A Midnight Dose of Her

It was late when I first saw you,

The kind of night where silence hums louder than sound,

Where the moon spills silver like a secret across the sky.

And then there was you. 

Short curls resting like shadows on your crown,

Caramel skin catching light like it was chosen and not given,

Eyes not just looking,

But reaching,

Like they knew parts of me I’ve never spoken aloud.

Your lips soft as something meant to ruin me slowly,

The kind of sweetness that lingers,

Long after the moment has passed.  

The moon was bright that night,

But it dimmed the second you existed in it. 

I told myself you were just a moment, 

Just another passing face in the dark.

But you don’t pass,

You stay. 

You settle into my thoughts like a quiet addiction.

Uninvited,

Unshaken,

Unchallenged.

Now I crave the unseen versions of you,

The sides no one else has traced,

The depths no one else has dared to drown in. 

I want to lose myself in you,

Not gently,

Not safely,

But completely. 

To feel what it means to be intoxicated by a presence,

To let you run through my veins,

Like something both holy and dangerous. 

You’ve entered my system without warning,

Rewriting me from the inside out.

And now I don’t know how long you’ll stay,

Or how long I’ll survive like this,

Caught somewhere between euphoria and ruin. 

I tell myself I need to come down,

I need to find clarity,

I need to remember who I was before you,

But clarity feels empty,

Compared to the chaos of you.

It’s gotten worse.

You haunt the quiet parts of my mind,

Turning every still moment into a memory of you.

My thoughts don’t belong to me anymore,

They orbit you.

Even my body betrays me,

Pulse uneven,

Breath unsteady,

Like something inside me is collapsing,

Without your presence to hold it together. 

I feel sick,

Not the kind that fades with time,

But the kind that deepens.

And somehow,

You’re the only cure I can imagine.

What do I have to become to keep you?

What do I have to sacrifice to feel more of you?

This isn’t want anymore,

It’s desperation dressed as devotion. 

I’d trade pieces of myself without hesitation,

Reshape my world around you,

Just to feel whole again,

Or at least,

Whatever version of “whole” you’ve redefined. 

Without you, I unravel.

LIfe turns jagged, 

Restless,

Unbearably loud in all the wrong ways. 

You’ve become more than a thought,

More than a feeling, 

You are the substance now, 

The craving,

The need, 

My remedy and my ruin. 

And a midnight dose of you, 

Barely keeps me alive anymore. 

I need more.  

Every Good Thing She Carries

First and foremost,

Thank you, God, for her. 

Thank you for a love I didn’t see coming, 

Yet somehow feels like it was always on its way. 

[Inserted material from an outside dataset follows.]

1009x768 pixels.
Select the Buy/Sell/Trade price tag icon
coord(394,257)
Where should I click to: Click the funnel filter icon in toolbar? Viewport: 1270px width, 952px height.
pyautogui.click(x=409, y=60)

She arrived like answered pray, 

Like light slipping through a window I didn’t know was open,

She changed the rhythm of my life,

And introduced a new sound known as love. 

She loves me in languages I had never learned,

In ways my heart didn’t know it could be spoken to,

I’m truly grateful to her,

And every good thing she carries. 

I love the way she wears confidence,

It’s not loud or forced,

But it’s like how sunlight rests on the morning, 

Natural and undeniable. 

She knows her beauty,

Not just what the mirror reflect,

But what her soul has always whispered. 

She stands in her truth,

Unmoved by doubt,

Rooted in a quiet certainty that inspires mine. 

I am unguarded with her,

Able to place my thoughts in her hands, 

Without fear of them breaking, 

I trust her with my heart, 

The way one trusts something sacred,

Knowing she will treat it well,

As something more precious than rubies. 

Her kindness flows without hesitation,

Like a river that does not question where it’s going,

Only that it must give. 

She welcomes my world as if it were her own,

Meeting my people with warmth, 

Welcoming others with grace, 

That feels both rare and familiar. 

There’s beauty in her generosity,

But even more in the way she gives it freely. 

She is my partner in every sense,

Steady in joy,

Present in hardship,

Unshaken when life asks more of us. 

I don’t just exist with her, 

I experience all the true beauty of life. 

She is the one I walk beside,

Equally yoked, 

Aligned in purpose, 

Moving in the same direction, 

With hearts that understand each other. 

She is a woman who reveres You,

Who places You at the center,

And allows that love to overflow into everything else. 

I see it when she prays,

When she reads Your Word,

When she moves with faith,

Even when the path isn’t clear. 

I know she is not here by chance,

You wrote her into my life,

With intention,

With care,

With love that only You could design. 

So I thank You,

For preparing me for her,

For allowing our paths to meet,

For the love we now carry together, 

And for every good thing you placed inside of her. 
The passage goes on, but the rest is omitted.